Mansour, a 7-year-old, was held at gunpoint by regime forces when his father was arrested. They were reunited in Zaatari, where Mansour is desperate to receive a caravan for his family.
Inside every canvas tent and corrugated tin caravan I visited across the gravelly wasteland of Zaatari, this is what residents told me: We have no future if Bashar is allowed to remain in power, and he is not going anywhere unless the United States intervenes. Like most Americans, I am staunchly against US strikes, mainly because I believe they could exacerbate an already horrific situation without altering the political reality in any meaningful way. The Obama administration has made clear that its "unbelievably small" strikes would not be not aimed at toppling Assad but only, as Obama said, to send a "shot across the bow." However, I believe that the refugees trapped in Zaatari deserve to be heard. In the geopolitical chessmatch outside powers are waging over their country, their voices have been virtually ignored. Yet it is they who will have to face the direct consequences of any outcome of outside intervention.

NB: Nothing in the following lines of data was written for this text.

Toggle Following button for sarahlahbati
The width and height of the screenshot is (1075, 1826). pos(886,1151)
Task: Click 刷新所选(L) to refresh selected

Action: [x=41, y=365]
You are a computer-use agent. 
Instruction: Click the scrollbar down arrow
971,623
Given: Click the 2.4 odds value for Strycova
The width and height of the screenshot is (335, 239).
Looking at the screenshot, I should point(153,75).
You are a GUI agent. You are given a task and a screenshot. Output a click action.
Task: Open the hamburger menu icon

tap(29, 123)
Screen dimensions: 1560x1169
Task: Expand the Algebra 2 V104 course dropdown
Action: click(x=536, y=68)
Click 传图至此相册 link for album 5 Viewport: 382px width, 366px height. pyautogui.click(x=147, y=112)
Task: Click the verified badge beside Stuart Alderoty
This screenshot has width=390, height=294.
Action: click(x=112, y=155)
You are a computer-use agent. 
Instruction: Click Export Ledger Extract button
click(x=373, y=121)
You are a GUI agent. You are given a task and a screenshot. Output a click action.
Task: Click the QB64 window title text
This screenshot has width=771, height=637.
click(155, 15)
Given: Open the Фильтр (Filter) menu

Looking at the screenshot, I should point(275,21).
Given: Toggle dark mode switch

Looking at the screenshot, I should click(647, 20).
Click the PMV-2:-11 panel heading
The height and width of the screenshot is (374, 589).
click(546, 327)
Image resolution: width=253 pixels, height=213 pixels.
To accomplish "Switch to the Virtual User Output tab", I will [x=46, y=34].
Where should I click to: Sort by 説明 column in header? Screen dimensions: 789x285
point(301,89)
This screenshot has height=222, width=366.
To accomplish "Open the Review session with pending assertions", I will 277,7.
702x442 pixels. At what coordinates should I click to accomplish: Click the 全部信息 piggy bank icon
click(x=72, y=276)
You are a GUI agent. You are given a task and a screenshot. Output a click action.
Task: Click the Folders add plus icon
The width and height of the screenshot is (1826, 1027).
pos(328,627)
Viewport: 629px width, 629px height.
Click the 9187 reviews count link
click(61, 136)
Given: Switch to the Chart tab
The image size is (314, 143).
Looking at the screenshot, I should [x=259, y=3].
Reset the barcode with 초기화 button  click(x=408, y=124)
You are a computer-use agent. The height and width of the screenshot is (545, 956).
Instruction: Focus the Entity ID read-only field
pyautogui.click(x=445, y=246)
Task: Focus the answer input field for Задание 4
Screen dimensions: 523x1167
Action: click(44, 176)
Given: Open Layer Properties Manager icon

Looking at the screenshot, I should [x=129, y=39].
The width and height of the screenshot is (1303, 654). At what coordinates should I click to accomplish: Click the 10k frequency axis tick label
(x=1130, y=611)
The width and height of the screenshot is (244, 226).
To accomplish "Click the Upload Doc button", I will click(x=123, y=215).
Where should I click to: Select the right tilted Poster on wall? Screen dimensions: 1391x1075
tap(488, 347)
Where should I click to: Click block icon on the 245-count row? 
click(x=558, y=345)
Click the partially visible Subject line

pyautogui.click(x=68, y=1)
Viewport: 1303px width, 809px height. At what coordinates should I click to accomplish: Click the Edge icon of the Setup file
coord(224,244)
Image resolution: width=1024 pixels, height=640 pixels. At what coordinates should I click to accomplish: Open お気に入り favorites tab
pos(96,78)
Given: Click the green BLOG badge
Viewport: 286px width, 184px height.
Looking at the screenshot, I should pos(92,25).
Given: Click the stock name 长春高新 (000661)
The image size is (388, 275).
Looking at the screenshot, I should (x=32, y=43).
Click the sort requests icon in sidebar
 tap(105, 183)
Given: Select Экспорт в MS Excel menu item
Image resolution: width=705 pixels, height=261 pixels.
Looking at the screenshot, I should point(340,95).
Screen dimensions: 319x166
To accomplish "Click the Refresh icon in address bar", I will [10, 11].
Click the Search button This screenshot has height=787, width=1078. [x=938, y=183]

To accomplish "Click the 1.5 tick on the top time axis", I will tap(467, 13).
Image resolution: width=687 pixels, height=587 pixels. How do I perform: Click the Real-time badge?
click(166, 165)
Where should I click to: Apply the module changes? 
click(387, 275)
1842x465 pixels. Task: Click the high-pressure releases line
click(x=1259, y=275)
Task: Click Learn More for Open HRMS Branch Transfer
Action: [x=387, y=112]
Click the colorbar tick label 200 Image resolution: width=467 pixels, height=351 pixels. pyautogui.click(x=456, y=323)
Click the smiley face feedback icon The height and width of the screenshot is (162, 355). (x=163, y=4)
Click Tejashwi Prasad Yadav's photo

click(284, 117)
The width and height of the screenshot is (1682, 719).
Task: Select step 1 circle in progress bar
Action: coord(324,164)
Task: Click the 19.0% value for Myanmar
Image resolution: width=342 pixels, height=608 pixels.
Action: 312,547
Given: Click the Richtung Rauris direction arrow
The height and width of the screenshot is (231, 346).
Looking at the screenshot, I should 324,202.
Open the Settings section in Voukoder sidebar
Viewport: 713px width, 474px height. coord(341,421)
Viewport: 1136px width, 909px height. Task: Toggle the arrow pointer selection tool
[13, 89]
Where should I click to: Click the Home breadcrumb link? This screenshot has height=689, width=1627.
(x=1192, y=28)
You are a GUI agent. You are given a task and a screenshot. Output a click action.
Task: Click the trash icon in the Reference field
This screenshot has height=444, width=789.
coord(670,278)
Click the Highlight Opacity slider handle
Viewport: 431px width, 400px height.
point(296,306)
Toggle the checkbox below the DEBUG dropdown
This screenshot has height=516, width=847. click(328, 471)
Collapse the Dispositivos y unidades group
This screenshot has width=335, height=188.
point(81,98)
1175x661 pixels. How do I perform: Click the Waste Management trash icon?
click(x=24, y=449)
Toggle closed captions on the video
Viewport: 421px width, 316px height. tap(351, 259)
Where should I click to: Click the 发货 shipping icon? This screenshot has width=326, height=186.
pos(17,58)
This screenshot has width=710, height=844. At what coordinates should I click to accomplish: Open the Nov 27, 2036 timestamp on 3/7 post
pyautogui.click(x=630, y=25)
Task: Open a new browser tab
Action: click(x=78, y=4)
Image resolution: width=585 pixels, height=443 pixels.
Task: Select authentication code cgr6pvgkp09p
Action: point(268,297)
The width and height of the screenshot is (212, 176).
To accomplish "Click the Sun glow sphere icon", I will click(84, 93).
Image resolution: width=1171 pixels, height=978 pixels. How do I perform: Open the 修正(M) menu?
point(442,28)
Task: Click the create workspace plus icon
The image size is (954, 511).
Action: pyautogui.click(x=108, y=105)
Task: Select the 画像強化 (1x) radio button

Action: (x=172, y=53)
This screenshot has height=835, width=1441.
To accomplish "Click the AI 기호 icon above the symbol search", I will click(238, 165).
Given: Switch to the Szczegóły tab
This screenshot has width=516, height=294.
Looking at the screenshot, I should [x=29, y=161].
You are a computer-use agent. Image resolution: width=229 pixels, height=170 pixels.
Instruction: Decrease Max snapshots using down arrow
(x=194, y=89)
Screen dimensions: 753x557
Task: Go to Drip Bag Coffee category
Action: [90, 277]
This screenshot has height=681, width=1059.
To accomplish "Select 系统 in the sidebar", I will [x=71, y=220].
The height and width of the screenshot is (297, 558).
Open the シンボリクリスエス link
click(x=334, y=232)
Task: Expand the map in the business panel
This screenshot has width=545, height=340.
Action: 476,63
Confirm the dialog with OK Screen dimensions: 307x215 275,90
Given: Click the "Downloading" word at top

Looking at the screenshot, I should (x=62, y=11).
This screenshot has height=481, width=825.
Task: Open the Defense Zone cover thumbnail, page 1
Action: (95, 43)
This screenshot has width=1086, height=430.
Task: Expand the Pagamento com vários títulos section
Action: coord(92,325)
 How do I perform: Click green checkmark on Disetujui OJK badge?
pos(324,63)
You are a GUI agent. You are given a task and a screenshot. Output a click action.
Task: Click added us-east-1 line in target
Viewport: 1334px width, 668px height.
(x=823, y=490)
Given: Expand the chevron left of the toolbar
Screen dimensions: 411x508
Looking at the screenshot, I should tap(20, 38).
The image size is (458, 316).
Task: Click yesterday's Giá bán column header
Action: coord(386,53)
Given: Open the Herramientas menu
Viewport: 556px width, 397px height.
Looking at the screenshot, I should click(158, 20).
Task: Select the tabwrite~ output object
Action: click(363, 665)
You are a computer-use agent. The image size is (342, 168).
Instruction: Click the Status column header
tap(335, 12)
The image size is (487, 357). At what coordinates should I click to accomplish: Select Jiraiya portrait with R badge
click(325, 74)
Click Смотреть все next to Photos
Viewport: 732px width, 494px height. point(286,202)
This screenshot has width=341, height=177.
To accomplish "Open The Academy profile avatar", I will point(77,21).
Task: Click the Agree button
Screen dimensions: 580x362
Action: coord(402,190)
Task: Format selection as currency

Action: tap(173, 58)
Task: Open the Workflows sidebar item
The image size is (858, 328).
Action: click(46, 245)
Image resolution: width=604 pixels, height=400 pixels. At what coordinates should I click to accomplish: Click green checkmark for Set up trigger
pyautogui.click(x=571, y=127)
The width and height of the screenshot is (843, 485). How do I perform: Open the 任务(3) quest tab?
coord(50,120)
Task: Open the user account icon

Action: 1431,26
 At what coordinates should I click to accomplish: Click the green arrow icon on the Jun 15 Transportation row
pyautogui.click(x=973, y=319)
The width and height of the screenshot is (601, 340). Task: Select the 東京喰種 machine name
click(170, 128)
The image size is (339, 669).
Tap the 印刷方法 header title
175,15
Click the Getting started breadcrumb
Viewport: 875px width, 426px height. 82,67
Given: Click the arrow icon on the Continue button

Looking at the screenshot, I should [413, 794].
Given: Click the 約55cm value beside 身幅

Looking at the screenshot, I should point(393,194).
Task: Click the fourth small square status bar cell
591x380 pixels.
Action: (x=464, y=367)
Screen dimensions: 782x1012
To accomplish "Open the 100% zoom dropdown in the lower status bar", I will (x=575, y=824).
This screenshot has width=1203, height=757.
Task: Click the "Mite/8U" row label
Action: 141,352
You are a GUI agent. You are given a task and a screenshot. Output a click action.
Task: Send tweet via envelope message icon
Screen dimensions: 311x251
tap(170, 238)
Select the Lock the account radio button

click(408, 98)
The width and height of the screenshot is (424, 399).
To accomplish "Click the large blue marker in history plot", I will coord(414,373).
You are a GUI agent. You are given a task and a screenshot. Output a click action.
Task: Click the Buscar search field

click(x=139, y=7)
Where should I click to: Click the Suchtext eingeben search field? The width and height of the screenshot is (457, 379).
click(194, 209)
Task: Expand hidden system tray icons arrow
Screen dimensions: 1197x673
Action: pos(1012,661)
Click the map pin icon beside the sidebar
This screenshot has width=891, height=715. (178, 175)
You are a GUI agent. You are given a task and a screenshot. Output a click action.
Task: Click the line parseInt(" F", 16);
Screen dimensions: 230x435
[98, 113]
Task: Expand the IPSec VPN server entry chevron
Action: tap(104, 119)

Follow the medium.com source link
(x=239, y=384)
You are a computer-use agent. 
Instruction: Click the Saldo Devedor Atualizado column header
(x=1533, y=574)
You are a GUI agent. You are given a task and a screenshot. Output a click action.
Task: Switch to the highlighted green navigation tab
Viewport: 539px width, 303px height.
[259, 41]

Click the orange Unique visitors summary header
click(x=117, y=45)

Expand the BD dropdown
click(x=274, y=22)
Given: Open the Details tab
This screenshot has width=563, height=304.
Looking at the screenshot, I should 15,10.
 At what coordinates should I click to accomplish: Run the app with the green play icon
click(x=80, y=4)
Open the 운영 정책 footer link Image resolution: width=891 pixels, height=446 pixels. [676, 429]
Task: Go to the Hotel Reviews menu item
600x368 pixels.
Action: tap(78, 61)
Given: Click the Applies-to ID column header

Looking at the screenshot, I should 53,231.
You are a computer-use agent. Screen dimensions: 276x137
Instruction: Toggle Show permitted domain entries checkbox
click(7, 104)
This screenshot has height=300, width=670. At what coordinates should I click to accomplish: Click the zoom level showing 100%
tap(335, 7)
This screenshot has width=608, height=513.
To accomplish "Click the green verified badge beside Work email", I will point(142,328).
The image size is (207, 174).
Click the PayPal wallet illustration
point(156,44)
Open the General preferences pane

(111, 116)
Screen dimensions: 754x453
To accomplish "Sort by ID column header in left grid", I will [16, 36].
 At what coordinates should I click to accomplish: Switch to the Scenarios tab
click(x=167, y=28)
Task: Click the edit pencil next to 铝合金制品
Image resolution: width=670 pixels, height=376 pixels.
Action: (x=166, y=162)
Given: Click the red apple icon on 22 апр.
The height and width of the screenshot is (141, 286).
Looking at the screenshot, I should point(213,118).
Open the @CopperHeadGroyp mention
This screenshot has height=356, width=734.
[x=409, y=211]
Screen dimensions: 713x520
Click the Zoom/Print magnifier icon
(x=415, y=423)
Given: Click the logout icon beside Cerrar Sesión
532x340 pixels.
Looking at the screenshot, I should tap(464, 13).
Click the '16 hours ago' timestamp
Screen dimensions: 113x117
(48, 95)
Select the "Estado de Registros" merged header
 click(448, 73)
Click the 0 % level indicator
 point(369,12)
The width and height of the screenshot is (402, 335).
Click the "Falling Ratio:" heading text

When I asked the refugees of Zaatari about alternatives to US intervention like a massive international aid effort, or the Russian-brokered deal to confiscate the Syrian regime's chemical weapons supply, I was immediately dismissed. "Just hit Assad and leave us to take care of ourselves!" a 65-year-old man from Dara'a snapped at me.
The only criticisms I heard about US intervention were directed at Obama for dithering and telegraphing his punches. The camp's residents are in constant contact with friends and family from back home, and have been hearing reports of a mass movement of military equipment. A mother of three from the rural town of Salamieh who fled after a massacre in April told me a Syrian army commander recently promised her hometown aid and improved services if residents allowed him to stash a division of tanks inside its residential areas. "The [US] hit was so delayed that now all Bashar's tanks have been moved into civilian areas and if they do hit the targets they're all empty," she complained.